### Your instructions
With spelling and spacing unchanged, write out each line of the material.

### Material for the task
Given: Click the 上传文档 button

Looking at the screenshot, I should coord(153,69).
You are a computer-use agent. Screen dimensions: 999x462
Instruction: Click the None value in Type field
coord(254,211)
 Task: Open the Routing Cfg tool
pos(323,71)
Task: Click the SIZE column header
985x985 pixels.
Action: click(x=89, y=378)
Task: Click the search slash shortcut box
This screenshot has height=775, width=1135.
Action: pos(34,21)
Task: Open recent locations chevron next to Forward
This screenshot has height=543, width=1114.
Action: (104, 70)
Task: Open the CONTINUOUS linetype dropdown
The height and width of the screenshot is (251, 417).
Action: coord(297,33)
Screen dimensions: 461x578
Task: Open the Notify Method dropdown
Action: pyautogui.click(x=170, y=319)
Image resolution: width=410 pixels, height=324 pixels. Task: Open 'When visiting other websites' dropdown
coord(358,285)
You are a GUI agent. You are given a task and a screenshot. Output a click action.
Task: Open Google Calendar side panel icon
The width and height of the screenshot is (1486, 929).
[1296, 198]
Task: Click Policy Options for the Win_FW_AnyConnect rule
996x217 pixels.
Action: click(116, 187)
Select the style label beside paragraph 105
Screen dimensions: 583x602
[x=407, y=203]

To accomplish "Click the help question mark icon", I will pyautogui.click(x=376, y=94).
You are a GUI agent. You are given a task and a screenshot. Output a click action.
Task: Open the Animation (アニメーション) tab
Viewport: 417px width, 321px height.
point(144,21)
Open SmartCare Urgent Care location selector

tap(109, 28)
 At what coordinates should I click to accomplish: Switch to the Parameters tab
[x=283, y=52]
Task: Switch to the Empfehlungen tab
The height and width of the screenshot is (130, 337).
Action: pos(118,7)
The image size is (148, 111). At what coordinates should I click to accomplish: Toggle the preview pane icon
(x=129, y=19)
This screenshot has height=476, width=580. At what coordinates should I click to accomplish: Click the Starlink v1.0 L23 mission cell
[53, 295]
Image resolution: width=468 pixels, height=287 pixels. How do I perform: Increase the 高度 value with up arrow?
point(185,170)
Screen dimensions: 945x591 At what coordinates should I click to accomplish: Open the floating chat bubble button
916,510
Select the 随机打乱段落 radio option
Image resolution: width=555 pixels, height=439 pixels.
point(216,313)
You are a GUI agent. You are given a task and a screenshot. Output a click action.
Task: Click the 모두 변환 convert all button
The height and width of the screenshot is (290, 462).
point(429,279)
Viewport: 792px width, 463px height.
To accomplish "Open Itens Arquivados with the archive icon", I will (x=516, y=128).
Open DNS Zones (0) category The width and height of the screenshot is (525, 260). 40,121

### Written response
Given: Click the 上传文档 button

Looking at the screenshot, I should coord(153,69).
You are a computer-use agent. Screen dimensions: 999x462
Instruction: Click the None value in Type field
coord(254,211)
 Task: Open the Routing Cfg tool
pos(323,71)
Task: Click the SIZE column header
985x985 pixels.
Action: click(x=89, y=378)
Task: Click the search slash shortcut box
This screenshot has height=775, width=1135.
Action: pos(34,21)
Task: Open recent locations chevron next to Forward
This screenshot has height=543, width=1114.
Action: (104, 70)
Task: Open the CONTINUOUS linetype dropdown
The height and width of the screenshot is (251, 417).
Action: coord(297,33)
Screen dimensions: 461x578
Task: Open the Notify Method dropdown
Action: pyautogui.click(x=170, y=319)
Image resolution: width=410 pixels, height=324 pixels. Task: Open 'When visiting other websites' dropdown
coord(358,285)
You are a GUI agent. You are given a task and a screenshot. Output a click action.
Task: Open Google Calendar side panel icon
The width and height of the screenshot is (1486, 929).
[1296, 198]
Task: Click Policy Options for the Win_FW_AnyConnect rule
996x217 pixels.
Action: click(116, 187)
Select the style label beside paragraph 105
Screen dimensions: 583x602
[x=407, y=203]

To accomplish "Click the help question mark icon", I will pyautogui.click(x=376, y=94).
You are a GUI agent. You are given a task and a screenshot. Output a click action.
Task: Open the Animation (アニメーション) tab
Viewport: 417px width, 321px height.
point(144,21)
Open SmartCare Urgent Care location selector

tap(109, 28)
 At what coordinates should I click to accomplish: Switch to the Parameters tab
[x=283, y=52]
Task: Switch to the Empfehlungen tab
The height and width of the screenshot is (130, 337).
Action: pos(118,7)
The image size is (148, 111). At what coordinates should I click to accomplish: Toggle the preview pane icon
(x=129, y=19)
This screenshot has height=476, width=580. At what coordinates should I click to accomplish: Click the Starlink v1.0 L23 mission cell
[53, 295]
Image resolution: width=468 pixels, height=287 pixels. How do I perform: Increase the 高度 value with up arrow?
point(185,170)
Screen dimensions: 945x591 At what coordinates should I click to accomplish: Open the floating chat bubble button
916,510
Select the 随机打乱段落 radio option
Image resolution: width=555 pixels, height=439 pixels.
point(216,313)
You are a GUI agent. You are given a task and a screenshot. Output a click action.
Task: Click the 모두 변환 convert all button
The height and width of the screenshot is (290, 462).
point(429,279)
Viewport: 792px width, 463px height.
To accomplish "Open Itens Arquivados with the archive icon", I will (x=516, y=128).
Open DNS Zones (0) category The width and height of the screenshot is (525, 260). 40,121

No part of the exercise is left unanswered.